Everyone can probably guess the times of year in which hiring is most and least active. What few understand, though, is how to use this knowledge. Truly understanding the seasonality of hiring can help an independent IT professional choose projects, negotiate terms and plan for the future with an ace up his sleeve.

"There is a pattern in hiring that’s pretty much the same, whether you’re in a good market or a bad market," says Michael O’Connor, president of back-office service provider "There are some good times to look for a job and some bad times to look for a job." Obviously, the amount of money a company spends on hiring will vary from year to year, but O’Connor says that the "curve" of seasonality remains consistent.

No one engaged in the independent contractor life will be surprised to learn that the summer, particularly August, is an unfavorable time to launch a job search. "The reason is that many of the contracts require multiple decisions," says O’Connor. "And the decision makers are not there."

O’Connor says the worst period for job seekers runs from the week prior to Thanksgiving through the end of the year. And not just because of the holidays. "It dovetails with the end of the budget year," he says. "People are running out of cash."

Hidden within this second blackout period, however, is a small blip of activity in some companies. "There’s an unusual uptick a week before the end of December," says O’Connor. "There are some companies that require you to spend your budget money because it affects your budget the following year. So, in the consulting market, they’ll either hire someone who they weren’t going to hire before, or they’ll pay money in advance for the following year."

Positive hiring trends start in January and spike in March. "There’s usually a significant increase in activity," says O’Connor. "Companies who are newly empowered by additional budget money in January have to figure out what to do with the money. It takes them a month to a month and a half." O’Connor says that the contracts that result generally start in March.

Following March, O’Connor says that there is a gradual decline through June, which is followed by steeper dips over the course of the summer.

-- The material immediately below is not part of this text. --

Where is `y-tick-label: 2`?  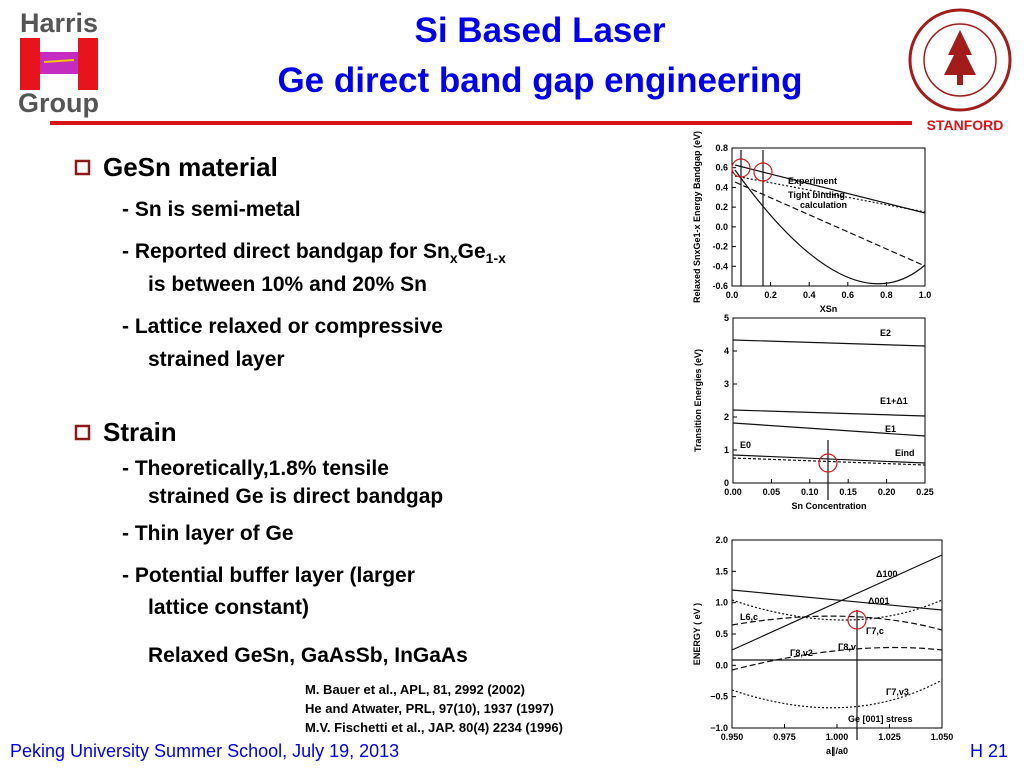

The early fall is cited as another healthy hiring cycle. "The second best hiring period is mid-September through mid-October," he says. "People get back to work and things begin to crank again." Understanding the seasonality of hiring can play a crucial role in the way an independent professional negotiates and whether he accepts a given contract. "You don’t want to have a contract that’s planned to end in one of those fallow periods," says O’Connor. "You want to plan to work through that period or, as you’re approaching that period, make an agreement with the client to cut back on your hours, your days or even your billing rate so that you have some money coming in and so you can work through those periods."

The importance of this type of planning is amplified in a down market. O’Connor says that, even in a good market, a consultant whose contract ends during a down-cycle in hiring can be out of work for a month. In a poor market, the contractor can expect to be out of work for several months. "I ask you," says O’Connor, "is it better to earn $100 an hour for six months of the year or $60 an hour all year?"

What it comes down to, says O’Connor, is a simple matter of strategy. "It’s not just a billing rate issue," he says. "It’s the nature and duration of the contract, and when the contract ends. You have to think tactically."